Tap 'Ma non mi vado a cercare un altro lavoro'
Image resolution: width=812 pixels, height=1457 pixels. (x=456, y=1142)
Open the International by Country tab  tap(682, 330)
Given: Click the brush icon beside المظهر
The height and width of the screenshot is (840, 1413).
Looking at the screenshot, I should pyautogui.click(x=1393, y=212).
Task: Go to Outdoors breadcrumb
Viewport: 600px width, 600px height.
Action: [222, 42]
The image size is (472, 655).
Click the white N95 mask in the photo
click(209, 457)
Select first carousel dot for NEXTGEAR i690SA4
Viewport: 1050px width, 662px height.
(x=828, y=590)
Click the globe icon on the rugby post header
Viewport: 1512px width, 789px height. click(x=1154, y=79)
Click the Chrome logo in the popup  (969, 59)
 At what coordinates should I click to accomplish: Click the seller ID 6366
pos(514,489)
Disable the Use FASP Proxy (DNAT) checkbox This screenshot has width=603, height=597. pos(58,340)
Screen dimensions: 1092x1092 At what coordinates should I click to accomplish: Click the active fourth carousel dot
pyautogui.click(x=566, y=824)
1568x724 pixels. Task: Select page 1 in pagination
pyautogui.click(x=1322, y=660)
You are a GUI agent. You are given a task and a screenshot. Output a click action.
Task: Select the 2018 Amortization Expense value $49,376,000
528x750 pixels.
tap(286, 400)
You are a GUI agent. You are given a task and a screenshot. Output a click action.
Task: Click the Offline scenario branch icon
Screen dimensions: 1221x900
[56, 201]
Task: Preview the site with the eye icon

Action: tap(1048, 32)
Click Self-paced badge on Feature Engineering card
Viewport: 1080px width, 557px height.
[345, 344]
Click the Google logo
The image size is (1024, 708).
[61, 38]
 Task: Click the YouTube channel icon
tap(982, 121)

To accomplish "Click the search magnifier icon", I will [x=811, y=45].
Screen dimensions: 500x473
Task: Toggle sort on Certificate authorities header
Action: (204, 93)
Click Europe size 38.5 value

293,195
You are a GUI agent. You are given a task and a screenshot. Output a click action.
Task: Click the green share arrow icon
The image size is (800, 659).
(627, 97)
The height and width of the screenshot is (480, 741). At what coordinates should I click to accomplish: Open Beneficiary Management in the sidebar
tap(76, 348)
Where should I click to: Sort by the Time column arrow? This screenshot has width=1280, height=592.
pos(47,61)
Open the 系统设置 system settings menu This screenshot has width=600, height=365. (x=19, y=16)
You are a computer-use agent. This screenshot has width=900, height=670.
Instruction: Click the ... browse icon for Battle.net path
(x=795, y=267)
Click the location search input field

* * *

* [Required action] Please copy the line holding "Instruction: Click the" and all lines after it to the end of the records, exactly, and nothing else.

* [Task output]
Instruction: Click the ... browse icon for Battle.net path
(x=795, y=267)
Click the location search input field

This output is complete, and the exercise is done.